Hey, wow, that’s nice!

@benchmark test_9(Val{2})
  memory estimate:  0.00 bytes
  allocs estimate:  0
  mean time:        1.809 ms (0.00% GC)

Lots to ruminate here for me… I still need to understand whether this test_9 idea can actually be applied into my real-use code, where the rand becomes a more complicated thing.
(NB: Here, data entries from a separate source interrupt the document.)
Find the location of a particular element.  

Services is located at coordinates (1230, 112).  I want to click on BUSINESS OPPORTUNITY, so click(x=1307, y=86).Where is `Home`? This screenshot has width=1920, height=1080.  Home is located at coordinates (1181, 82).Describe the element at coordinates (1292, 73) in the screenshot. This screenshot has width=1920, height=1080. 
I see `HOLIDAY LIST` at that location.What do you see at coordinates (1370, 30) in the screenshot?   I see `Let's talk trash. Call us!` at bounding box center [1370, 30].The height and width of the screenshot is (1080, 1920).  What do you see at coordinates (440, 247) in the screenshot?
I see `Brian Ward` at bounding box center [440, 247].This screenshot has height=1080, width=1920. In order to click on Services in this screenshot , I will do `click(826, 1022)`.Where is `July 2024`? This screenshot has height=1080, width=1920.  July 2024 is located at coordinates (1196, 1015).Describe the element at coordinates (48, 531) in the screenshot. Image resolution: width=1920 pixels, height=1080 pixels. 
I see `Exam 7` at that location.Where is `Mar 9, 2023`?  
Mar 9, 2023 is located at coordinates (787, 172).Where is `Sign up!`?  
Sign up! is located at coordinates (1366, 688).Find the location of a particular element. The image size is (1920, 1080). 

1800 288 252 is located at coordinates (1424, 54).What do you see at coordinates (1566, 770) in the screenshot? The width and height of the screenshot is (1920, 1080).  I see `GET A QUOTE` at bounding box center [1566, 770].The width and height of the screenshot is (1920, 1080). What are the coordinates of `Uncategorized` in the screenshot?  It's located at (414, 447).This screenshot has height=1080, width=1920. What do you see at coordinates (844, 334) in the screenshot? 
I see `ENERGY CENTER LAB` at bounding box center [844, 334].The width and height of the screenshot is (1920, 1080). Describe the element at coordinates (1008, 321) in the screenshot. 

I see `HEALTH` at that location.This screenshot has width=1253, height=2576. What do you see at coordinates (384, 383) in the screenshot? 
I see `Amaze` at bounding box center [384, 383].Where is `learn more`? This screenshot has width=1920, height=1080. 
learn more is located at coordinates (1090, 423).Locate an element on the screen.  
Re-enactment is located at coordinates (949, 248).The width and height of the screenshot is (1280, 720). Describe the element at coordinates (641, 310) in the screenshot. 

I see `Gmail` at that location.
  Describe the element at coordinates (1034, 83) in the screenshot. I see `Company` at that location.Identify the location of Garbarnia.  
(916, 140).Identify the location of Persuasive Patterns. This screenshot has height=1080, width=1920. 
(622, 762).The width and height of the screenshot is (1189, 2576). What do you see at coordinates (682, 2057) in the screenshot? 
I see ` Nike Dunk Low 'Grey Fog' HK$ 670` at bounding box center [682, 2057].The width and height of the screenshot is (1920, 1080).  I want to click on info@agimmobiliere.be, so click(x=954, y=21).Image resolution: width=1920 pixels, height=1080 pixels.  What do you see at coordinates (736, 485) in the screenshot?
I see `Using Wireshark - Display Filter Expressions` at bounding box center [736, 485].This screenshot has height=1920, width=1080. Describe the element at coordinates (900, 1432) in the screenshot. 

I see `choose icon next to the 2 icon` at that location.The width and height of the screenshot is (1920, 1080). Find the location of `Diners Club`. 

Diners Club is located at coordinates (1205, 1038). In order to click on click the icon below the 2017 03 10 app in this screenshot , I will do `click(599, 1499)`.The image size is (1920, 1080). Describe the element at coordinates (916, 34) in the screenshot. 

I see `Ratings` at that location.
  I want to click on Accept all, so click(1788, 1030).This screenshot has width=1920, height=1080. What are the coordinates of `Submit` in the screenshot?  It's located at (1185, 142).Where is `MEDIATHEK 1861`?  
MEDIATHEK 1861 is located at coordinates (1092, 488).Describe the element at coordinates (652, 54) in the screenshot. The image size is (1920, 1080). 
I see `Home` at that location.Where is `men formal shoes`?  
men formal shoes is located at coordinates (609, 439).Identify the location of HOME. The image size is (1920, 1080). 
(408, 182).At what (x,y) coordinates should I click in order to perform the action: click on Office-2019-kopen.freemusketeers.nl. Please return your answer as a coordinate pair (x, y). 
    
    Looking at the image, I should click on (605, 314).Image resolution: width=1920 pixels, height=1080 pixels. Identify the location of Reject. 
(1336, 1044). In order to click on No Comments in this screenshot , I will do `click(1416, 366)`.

It would also be nice to understand why, despite making zero allocations, this is still slower than the MVector way… Thanks a lot to everyone for the great ideas, by the way!


#16

Yeah, @pabloferz’s ntuple is good too, could also use map(_ -> rand(1:5), t_min) to get pretty much the same effect as randtuple in test_8. All those approaches probably compile down to quite similar code in the end I’d suspect.

From what I can tell from the output of @profile for both calls (test_8 and test4) it seems that the MVector approach is making use of a different code path in random.jl that uses setindex! on the vector rather than “rebuilding” a completely new tuple each time with ntuple and _ntuple. Tuples are immutable, hence the difference in how the new set of random integers gets created. It seems that StaticArrays does use a tuple as the backing data behind MVector, but then does this to change elements in the tuple.

That’s just my guess from looking into the StaticArrays code though. Perhaps @andyferris will have some further insight into the differences.